*** DATASET RECORDS ***

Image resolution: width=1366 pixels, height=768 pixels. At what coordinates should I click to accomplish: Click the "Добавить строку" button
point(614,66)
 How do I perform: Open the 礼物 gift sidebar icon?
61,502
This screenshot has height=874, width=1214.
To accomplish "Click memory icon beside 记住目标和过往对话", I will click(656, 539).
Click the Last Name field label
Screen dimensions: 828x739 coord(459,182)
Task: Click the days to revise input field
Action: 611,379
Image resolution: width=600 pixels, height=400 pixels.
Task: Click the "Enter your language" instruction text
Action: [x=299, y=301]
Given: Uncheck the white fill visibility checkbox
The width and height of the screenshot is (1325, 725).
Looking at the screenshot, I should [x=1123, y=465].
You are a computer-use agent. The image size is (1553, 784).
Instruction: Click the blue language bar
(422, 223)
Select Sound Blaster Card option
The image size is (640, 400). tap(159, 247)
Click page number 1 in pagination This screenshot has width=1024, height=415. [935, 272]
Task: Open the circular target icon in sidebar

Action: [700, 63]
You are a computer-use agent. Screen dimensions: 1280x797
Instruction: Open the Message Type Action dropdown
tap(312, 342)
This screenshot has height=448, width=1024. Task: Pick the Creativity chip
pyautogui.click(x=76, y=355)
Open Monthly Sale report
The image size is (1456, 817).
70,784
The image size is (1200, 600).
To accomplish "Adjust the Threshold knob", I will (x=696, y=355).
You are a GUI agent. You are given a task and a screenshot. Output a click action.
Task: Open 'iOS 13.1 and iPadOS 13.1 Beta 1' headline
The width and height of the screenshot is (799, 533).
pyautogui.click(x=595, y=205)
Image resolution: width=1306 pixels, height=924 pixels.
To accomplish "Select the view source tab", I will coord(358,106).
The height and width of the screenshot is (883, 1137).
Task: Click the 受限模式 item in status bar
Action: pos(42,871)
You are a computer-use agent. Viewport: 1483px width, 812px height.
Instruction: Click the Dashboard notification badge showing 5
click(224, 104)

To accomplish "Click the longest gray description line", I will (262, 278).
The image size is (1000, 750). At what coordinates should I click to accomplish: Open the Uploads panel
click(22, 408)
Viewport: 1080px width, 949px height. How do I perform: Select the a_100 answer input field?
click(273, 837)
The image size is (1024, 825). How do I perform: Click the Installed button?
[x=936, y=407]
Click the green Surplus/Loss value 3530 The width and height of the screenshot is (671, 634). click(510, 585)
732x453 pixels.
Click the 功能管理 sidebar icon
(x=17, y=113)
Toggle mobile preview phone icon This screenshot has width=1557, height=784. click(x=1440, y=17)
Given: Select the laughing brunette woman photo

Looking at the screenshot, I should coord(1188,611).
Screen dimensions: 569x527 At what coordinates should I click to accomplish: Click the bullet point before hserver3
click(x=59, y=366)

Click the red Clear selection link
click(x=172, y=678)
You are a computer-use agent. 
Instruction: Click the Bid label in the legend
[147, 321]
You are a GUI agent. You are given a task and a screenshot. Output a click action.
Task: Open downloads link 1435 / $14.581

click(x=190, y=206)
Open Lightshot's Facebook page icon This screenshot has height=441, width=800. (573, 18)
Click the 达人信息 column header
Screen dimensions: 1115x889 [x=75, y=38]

*** End of DATASET RECORDS ***

Read through the entries above, and wherever a line holds the string "agent", copy it.

You are a computer-use agent. The image size is (1553, 784).
You are a computer-use agent. Screen dimensions: 1280x797
You are a GUI agent. You are given a task and a screenshot. Output a click action.
You are a computer-use agent. Viewport: 1483px width, 812px height.
You are a computer-use agent. 
You are a GUI agent. You are given a task and a screenshot. Output a click action.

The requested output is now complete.